■ DATA EXTRACTS
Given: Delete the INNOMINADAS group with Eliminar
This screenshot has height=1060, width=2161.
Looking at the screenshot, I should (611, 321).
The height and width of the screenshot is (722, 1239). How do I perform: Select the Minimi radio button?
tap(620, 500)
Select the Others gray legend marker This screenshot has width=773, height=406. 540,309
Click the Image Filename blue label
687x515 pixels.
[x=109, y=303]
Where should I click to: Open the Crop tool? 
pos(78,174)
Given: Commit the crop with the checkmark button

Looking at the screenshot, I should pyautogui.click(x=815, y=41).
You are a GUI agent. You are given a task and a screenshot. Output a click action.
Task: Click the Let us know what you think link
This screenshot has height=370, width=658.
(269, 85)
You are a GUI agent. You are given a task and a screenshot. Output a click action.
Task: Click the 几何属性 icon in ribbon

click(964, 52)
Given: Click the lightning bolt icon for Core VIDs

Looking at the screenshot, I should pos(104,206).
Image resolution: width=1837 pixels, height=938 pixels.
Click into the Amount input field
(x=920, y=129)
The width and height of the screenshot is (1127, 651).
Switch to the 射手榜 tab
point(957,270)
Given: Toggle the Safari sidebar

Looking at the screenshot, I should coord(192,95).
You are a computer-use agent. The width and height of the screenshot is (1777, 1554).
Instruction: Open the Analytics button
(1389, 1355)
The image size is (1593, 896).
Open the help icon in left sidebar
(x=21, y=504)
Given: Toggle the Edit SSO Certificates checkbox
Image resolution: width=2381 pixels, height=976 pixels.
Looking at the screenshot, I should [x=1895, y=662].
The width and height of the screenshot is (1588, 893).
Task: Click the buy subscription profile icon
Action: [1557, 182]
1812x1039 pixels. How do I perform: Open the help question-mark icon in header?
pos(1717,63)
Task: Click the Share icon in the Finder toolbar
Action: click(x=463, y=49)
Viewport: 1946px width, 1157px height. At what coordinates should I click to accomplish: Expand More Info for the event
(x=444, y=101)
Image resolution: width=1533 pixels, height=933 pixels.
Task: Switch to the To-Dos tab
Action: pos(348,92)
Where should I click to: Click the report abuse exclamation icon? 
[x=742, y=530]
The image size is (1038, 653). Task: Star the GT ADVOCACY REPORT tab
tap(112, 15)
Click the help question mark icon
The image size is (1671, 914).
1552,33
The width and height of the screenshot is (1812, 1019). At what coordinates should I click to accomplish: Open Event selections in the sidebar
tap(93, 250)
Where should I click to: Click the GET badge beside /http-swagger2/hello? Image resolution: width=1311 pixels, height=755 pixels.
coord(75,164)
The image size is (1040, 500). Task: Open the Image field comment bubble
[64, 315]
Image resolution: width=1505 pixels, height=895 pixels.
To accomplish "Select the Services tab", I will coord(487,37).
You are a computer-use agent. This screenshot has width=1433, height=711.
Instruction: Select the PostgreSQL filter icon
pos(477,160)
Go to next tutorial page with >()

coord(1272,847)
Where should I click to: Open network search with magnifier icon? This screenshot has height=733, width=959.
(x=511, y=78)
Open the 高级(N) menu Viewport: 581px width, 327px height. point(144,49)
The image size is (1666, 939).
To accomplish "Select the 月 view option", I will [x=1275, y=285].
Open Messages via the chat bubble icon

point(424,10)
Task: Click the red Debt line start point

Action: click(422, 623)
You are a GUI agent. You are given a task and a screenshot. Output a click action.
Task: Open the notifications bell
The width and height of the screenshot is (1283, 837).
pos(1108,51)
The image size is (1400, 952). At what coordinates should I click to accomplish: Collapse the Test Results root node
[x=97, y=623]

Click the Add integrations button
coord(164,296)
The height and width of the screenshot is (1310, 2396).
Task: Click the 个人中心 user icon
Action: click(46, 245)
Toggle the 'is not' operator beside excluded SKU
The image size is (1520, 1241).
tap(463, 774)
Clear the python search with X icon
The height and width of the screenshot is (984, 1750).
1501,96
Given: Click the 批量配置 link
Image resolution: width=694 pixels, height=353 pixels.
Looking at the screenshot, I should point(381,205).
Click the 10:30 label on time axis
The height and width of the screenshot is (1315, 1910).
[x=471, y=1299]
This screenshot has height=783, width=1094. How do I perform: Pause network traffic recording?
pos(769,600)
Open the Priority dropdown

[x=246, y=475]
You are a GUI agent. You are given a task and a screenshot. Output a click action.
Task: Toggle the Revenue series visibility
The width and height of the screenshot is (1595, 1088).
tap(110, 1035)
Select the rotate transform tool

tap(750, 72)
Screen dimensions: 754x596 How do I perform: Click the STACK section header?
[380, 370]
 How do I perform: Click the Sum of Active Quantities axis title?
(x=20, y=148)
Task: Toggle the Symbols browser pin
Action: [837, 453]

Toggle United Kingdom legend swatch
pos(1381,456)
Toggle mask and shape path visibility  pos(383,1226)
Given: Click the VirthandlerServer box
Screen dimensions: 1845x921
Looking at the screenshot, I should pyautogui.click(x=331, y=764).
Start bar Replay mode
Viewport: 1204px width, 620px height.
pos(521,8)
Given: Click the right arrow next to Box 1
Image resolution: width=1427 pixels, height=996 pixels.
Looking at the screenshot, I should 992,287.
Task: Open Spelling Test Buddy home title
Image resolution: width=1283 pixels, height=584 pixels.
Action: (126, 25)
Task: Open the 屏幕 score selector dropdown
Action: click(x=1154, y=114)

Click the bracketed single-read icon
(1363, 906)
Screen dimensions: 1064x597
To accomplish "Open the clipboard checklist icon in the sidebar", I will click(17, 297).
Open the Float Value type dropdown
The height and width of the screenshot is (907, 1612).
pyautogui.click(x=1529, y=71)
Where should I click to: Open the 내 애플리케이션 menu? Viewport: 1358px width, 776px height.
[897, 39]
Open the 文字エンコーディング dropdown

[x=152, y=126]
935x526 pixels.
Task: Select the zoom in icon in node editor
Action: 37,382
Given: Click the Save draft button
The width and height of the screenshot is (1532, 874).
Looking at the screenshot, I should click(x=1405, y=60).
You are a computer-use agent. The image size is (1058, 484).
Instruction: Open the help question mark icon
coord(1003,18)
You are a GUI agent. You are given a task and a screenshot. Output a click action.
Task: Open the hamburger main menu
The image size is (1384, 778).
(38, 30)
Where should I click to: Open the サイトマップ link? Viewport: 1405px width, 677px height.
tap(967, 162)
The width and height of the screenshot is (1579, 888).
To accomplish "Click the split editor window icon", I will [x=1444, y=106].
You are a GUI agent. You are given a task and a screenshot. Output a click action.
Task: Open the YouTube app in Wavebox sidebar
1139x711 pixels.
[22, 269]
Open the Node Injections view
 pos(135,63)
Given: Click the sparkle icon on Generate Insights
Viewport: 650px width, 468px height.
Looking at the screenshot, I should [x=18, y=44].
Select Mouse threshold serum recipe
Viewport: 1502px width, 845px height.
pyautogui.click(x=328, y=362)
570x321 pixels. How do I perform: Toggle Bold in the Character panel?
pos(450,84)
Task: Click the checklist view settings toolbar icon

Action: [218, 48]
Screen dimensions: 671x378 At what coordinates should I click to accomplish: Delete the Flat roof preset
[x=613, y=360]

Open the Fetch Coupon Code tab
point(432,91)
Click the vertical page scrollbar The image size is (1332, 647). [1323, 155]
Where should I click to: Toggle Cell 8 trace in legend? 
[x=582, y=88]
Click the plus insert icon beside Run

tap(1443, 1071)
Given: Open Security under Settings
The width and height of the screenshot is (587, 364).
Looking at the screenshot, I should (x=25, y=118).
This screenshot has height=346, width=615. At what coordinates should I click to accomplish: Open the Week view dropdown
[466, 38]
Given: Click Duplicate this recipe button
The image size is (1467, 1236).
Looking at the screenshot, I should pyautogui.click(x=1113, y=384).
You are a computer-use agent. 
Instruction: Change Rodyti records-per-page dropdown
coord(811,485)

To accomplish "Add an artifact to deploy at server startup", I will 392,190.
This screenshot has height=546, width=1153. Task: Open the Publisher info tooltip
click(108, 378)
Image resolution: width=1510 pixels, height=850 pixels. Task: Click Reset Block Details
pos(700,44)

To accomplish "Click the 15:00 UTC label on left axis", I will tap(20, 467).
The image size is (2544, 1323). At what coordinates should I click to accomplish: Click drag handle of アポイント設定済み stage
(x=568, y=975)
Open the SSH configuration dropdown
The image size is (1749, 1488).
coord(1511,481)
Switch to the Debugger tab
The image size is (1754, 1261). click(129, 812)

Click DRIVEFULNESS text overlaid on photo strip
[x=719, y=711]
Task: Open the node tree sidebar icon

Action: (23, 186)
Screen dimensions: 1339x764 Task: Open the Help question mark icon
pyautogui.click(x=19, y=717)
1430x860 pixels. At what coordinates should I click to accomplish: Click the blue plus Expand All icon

■ TASK DESCRIPTION
Extract each line from the entries above that contains the string "blue".

■ RESPONSE TO THE EXERCISE
Click the Image Filename blue label
1430x860 pixels. At what coordinates should I click to accomplish: Click the blue plus Expand All icon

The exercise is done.